Among such analysts is Dr. Roy Cordato, vice president for research and resident scholar at the Raleigh-based John Locke Foundation. He reviewed several items of the Bush package that would likely confer disproportionately large benefits on North Carolina’s economy, which has been uncharacteristically trailing the nation in the pace and scope of its economic recovery.

“North Carolina has a large stake in the success or failure of the president’s growth plan,” Cordato said. “In addition to the impact on households and businesses, the only long-term solution to the budget woes of our state and local governments is to get economic growth back on track, something the Bush program will help us to do.”

The linchpin of the proposal is an elimination of the current double-taxation of corporate dividends, which are currently considered taxable income to both the corporation and to its shareholders. Making dividends tax-deductible to investors, as the president proposes, would reduce the cost of capital formation, boost the stock market, and particularly stimulate investment in the very capital-intensive manufacturing industries experiencing recent problems in North Carolina, Cordato concluded.

Another key provision would increase the cap on capital expenses that small businesses can deduct immediately from their taxable income, or “expense,” which Cordato said would help start-up companies that often serve as a major source of employment growth.

Finally, North Carolina has some of the highest marginal tax rates on individual income in the United States, so the president’s proposal to speed up scheduled reductions in federal income tax rates will be especially welcome here, Cordato said.

“The Bush plan would help to alleviate the tax bias against working, saving, and investing that North Carolina politicians have managed to create in our state over the past couple of years,” he said.

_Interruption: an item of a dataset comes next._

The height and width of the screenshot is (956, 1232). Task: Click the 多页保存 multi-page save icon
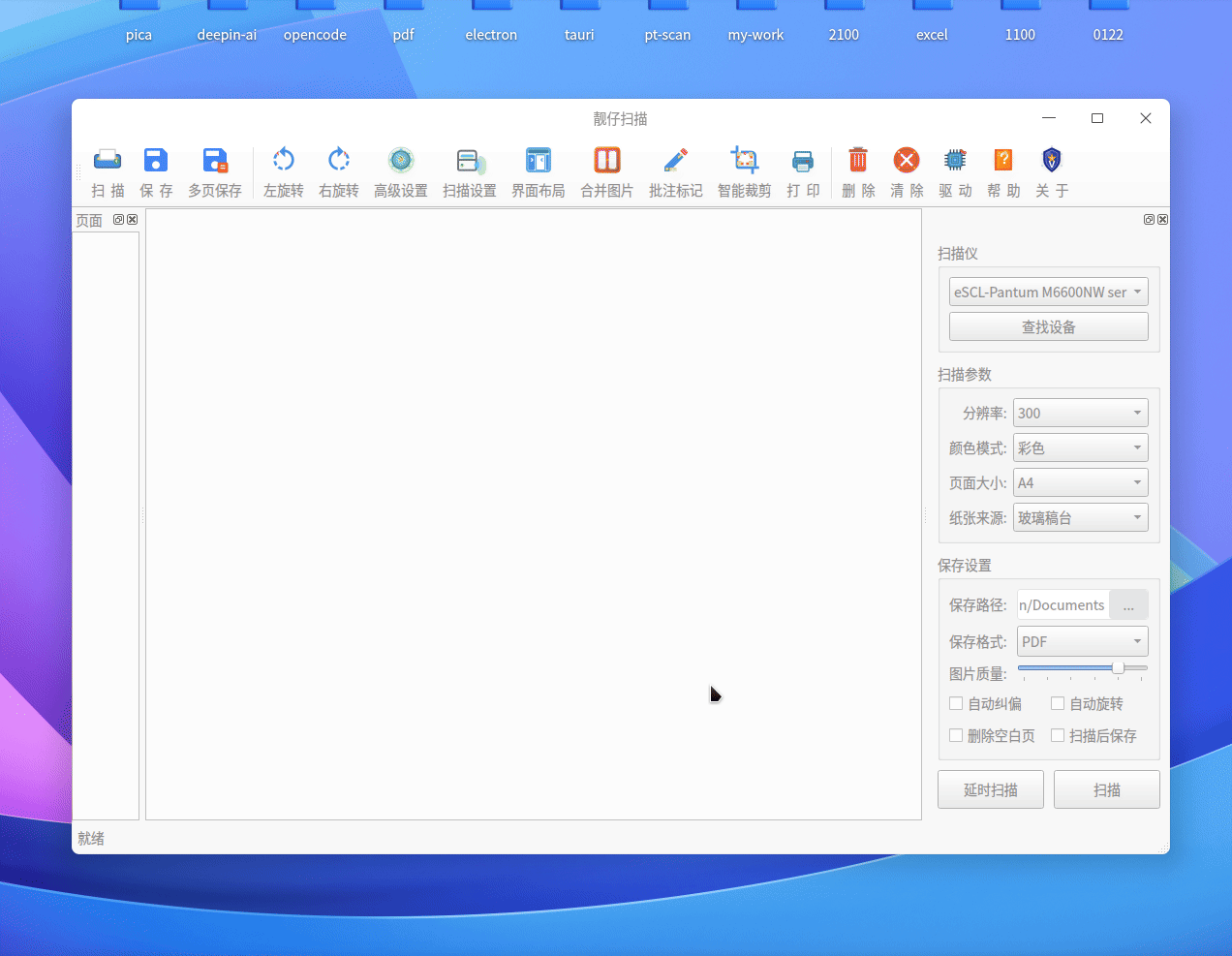pos(215,161)
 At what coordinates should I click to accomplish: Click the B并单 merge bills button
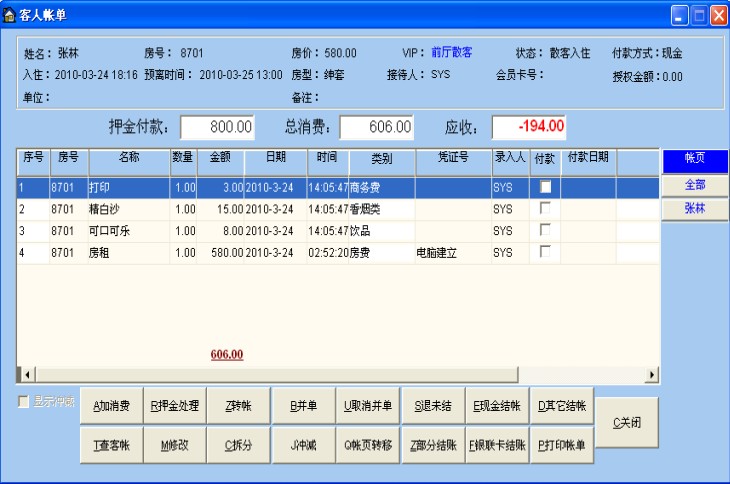(x=303, y=406)
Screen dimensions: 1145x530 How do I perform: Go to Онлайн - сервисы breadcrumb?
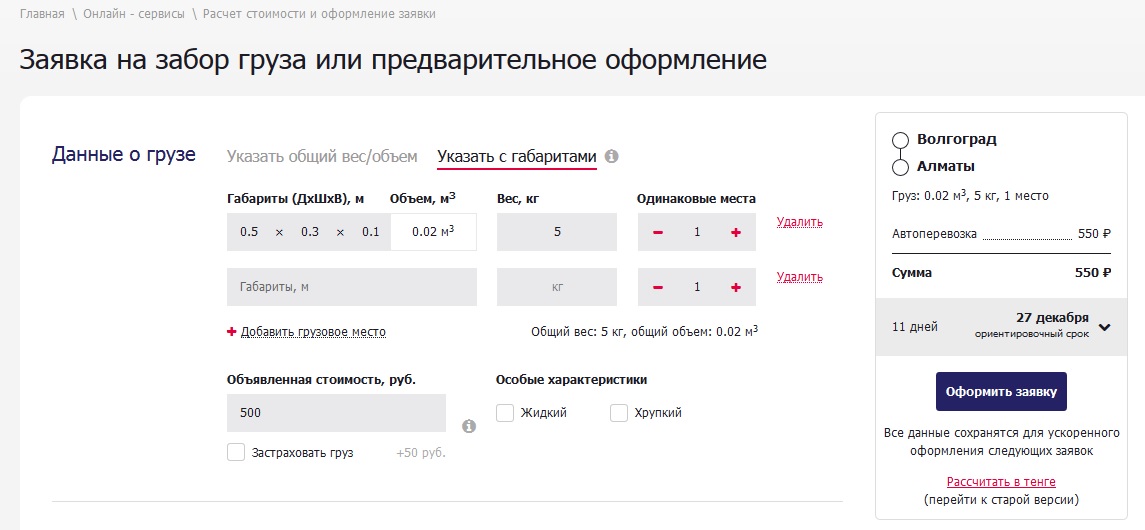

Cordato cautioned that the president’s proposals should be only the first step in a series of policy moves designed to reduce the tax burden, reform the tax code, and remove other barriers to economic growth. These should include spending restraint by the federal government and states such as North Carolina; reforms of costly and counterproductive regulations; and bringing choice and competition to sectors currently dominated by government-protected monopolies.